--- RECORD SET ---
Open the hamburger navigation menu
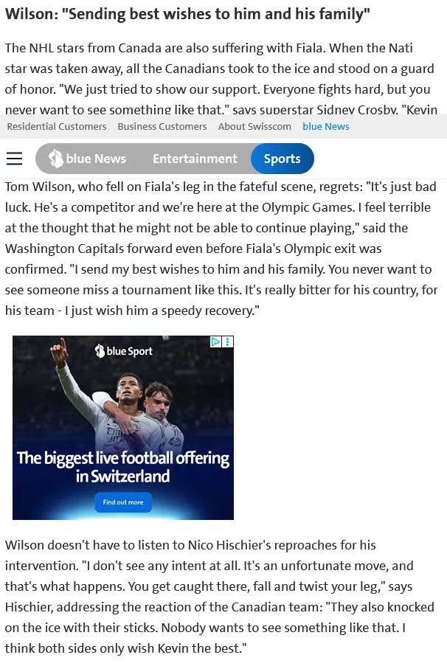Viewport: 447px width, 666px height. [x=15, y=159]
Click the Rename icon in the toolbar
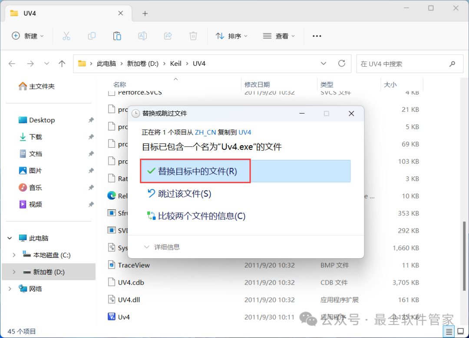 pos(142,36)
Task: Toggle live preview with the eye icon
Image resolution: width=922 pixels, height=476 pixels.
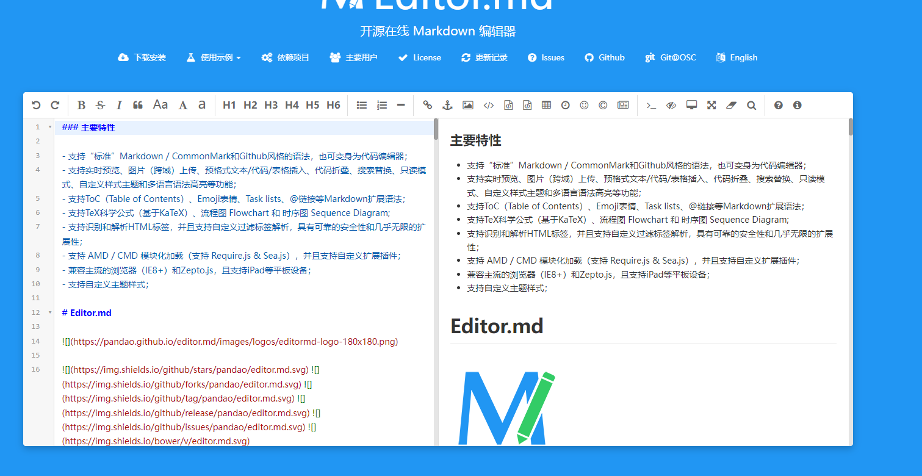Action: [671, 105]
---
Without the pictures, copy out each entry exactly as it stands.

COMPLETED TASK:
Open the hamburger navigation menu
Viewport: 447px width, 666px height. [x=15, y=159]
Click the Rename icon in the toolbar
 pos(142,36)
Task: Toggle live preview with the eye icon
Image resolution: width=922 pixels, height=476 pixels.
Action: [671, 105]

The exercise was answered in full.